+++ Given records
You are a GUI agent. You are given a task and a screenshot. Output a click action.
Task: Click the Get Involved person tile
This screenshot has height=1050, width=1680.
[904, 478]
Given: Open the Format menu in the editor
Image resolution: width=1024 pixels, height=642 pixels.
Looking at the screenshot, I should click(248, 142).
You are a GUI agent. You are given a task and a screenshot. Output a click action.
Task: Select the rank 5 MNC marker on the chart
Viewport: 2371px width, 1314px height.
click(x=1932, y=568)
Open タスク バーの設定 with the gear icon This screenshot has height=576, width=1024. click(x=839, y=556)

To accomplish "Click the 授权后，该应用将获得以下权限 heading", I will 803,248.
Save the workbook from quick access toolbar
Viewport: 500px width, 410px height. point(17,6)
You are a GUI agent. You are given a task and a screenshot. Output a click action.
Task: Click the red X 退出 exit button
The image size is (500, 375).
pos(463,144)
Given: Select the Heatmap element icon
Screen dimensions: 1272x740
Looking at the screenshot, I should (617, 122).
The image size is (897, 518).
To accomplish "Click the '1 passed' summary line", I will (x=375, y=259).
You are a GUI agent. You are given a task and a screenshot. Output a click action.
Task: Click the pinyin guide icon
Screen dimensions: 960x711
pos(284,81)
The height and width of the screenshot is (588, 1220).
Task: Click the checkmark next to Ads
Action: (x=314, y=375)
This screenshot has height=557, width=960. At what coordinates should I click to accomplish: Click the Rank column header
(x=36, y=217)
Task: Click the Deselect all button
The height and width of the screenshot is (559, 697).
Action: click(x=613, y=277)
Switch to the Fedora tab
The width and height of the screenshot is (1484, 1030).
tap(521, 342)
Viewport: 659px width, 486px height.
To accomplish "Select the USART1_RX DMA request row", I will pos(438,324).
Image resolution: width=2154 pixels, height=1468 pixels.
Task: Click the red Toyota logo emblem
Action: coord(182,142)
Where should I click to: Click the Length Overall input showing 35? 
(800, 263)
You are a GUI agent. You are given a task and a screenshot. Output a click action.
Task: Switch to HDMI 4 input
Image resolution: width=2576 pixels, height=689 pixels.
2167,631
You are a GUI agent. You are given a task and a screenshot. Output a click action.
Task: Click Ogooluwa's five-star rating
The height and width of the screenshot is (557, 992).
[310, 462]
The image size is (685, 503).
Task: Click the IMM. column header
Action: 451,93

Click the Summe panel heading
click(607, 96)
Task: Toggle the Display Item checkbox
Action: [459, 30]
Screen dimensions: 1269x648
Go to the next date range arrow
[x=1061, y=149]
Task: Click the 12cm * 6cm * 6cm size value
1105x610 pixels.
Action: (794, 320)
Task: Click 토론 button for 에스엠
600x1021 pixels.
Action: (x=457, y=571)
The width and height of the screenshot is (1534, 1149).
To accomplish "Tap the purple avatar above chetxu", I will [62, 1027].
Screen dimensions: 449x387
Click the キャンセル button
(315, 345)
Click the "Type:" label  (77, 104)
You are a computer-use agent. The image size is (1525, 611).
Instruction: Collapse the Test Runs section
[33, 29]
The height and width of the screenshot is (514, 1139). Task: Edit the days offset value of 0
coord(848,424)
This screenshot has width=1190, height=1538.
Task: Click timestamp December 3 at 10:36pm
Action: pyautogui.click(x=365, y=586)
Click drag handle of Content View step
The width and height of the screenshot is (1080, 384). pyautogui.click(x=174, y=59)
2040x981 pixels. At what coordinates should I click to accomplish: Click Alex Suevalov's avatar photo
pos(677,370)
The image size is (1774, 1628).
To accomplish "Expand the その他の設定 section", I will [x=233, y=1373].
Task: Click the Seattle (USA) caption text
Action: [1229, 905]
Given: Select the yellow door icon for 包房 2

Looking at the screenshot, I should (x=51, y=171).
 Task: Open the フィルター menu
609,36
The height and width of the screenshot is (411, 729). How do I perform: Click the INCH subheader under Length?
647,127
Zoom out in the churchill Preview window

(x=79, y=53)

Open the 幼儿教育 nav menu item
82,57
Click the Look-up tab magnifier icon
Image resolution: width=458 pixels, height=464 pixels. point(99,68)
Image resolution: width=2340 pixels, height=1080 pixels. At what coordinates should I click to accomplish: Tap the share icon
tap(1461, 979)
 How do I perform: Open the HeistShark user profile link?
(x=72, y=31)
++++++
Write out exactly the lines from the line holding "1105x610 pixels." through the last line of the data, and nothing besides those lines.

1105x610 pixels.
Action: (794, 320)
Task: Click 토론 button for 에스엠
600x1021 pixels.
Action: (x=457, y=571)
The width and height of the screenshot is (1534, 1149).
To accomplish "Tap the purple avatar above chetxu", I will [62, 1027].
Screen dimensions: 449x387
Click the キャンセル button
(315, 345)
Click the "Type:" label  (77, 104)
You are a computer-use agent. The image size is (1525, 611).
Instruction: Collapse the Test Runs section
[33, 29]
The height and width of the screenshot is (514, 1139). Task: Edit the days offset value of 0
coord(848,424)
This screenshot has width=1190, height=1538.
Task: Click timestamp December 3 at 10:36pm
Action: pyautogui.click(x=365, y=586)
Click drag handle of Content View step
The width and height of the screenshot is (1080, 384). pyautogui.click(x=174, y=59)
2040x981 pixels. At what coordinates should I click to accomplish: Click Alex Suevalov's avatar photo
pos(677,370)
The image size is (1774, 1628).
To accomplish "Expand the その他の設定 section", I will [x=233, y=1373].
Task: Click the Seattle (USA) caption text
Action: [1229, 905]
Given: Select the yellow door icon for 包房 2

Looking at the screenshot, I should (x=51, y=171).
 Task: Open the フィルター menu
609,36
The height and width of the screenshot is (411, 729). How do I perform: Click the INCH subheader under Length?
647,127
Zoom out in the churchill Preview window

(x=79, y=53)

Open the 幼儿教育 nav menu item
82,57
Click the Look-up tab magnifier icon
Image resolution: width=458 pixels, height=464 pixels. point(99,68)
Image resolution: width=2340 pixels, height=1080 pixels. At what coordinates should I click to accomplish: Tap the share icon
tap(1461, 979)
 How do I perform: Open the HeistShark user profile link?
(x=72, y=31)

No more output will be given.